**PROBLEM STATEMENT:**
Each line from the one containing "Where should I" through the last line of the data below should be printed exactly, please, with any pictures omitted.

#### MATERIAL FOR THIS TASK

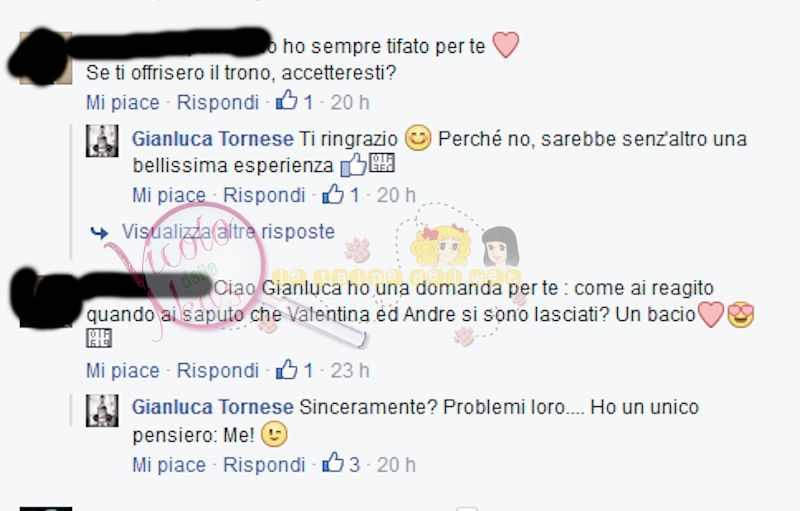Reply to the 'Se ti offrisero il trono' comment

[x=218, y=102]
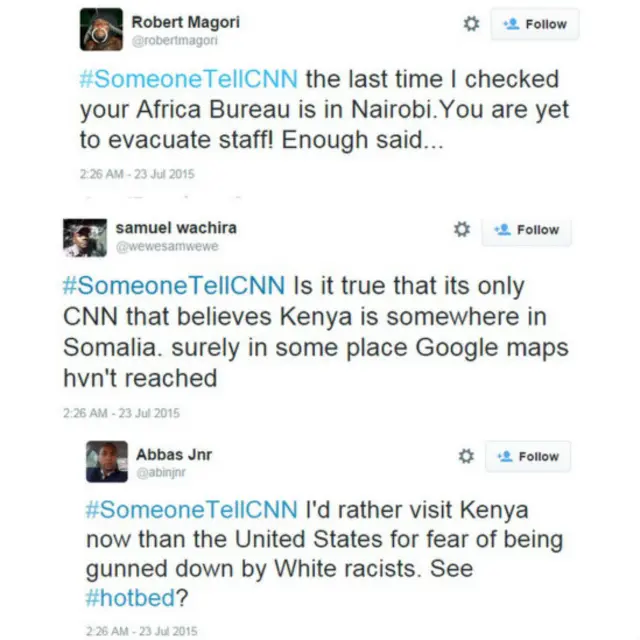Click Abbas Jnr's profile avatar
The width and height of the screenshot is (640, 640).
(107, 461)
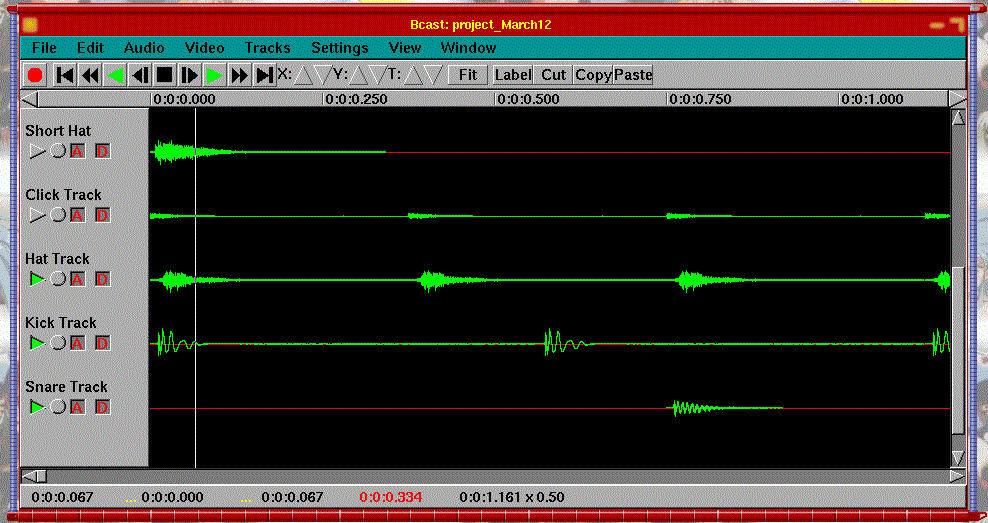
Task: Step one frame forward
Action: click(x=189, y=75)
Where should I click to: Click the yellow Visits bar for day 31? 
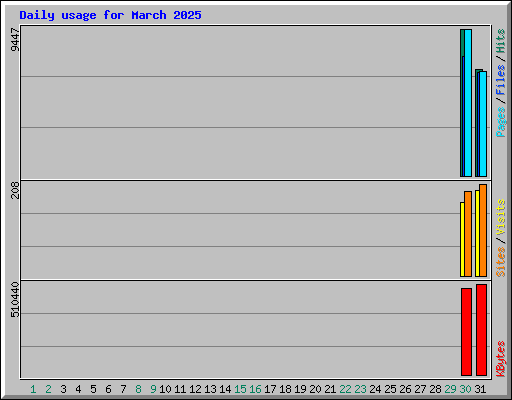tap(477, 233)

########

**FINAL ANSWER:**
Where should I click to: Click the yellow Visits bar for day 31? 
tap(477, 233)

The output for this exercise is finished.